▶ [Work item] Please retype all of the entries that follow, leaving the images out.

▶ [Input material]

....

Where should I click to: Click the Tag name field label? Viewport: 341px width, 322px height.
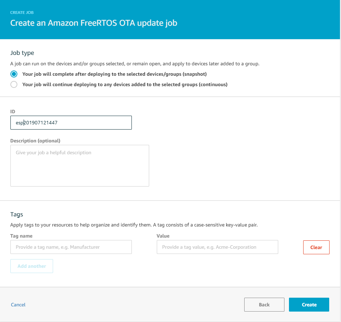[x=22, y=236]
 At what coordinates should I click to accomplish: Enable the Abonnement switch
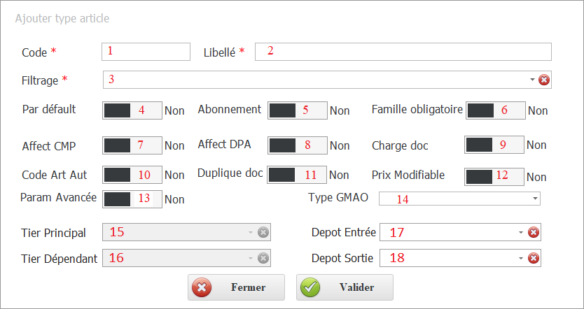click(x=298, y=110)
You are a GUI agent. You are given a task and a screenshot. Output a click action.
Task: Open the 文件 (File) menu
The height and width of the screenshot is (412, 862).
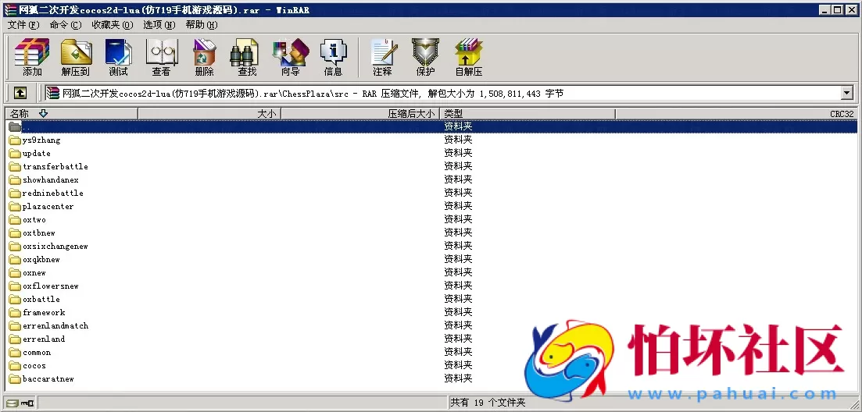point(22,25)
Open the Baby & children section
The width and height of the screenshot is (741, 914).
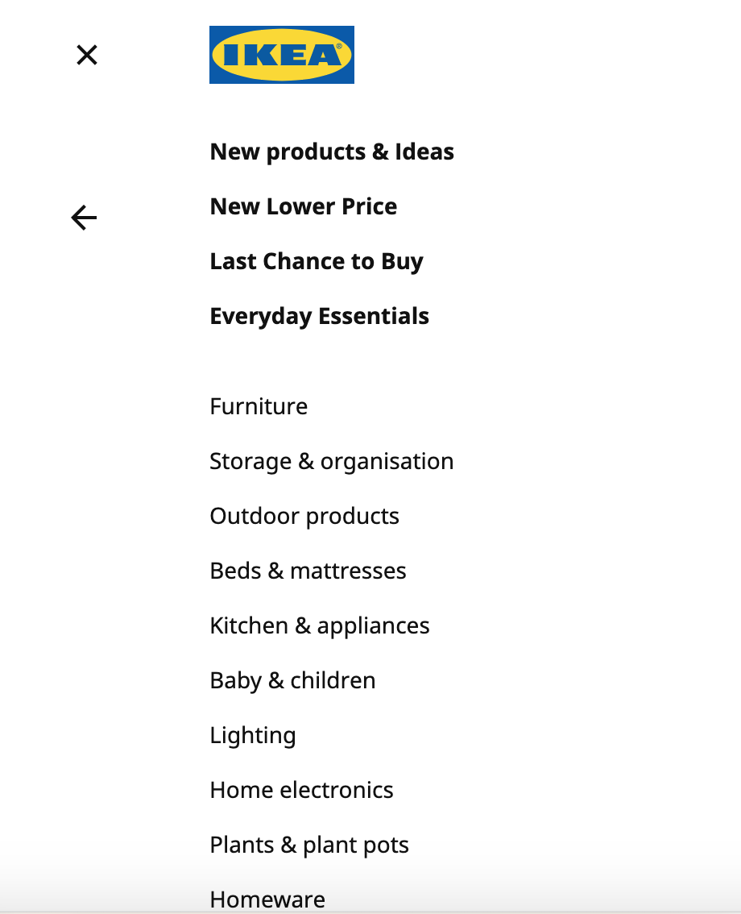pos(292,680)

....

▶ [Response to the exercise]
Where should I click to: Click the Tag name field label? Viewport: 341px width, 322px height.
[x=22, y=236]
 At what coordinates should I click to accomplish: Enable the Abonnement switch
click(x=298, y=110)
You are a GUI agent. You are given a task and a screenshot. Output a click action.
Task: Open the 文件 (File) menu
The height and width of the screenshot is (412, 862).
point(22,25)
Open the Baby & children section
The width and height of the screenshot is (741, 914).
pos(292,680)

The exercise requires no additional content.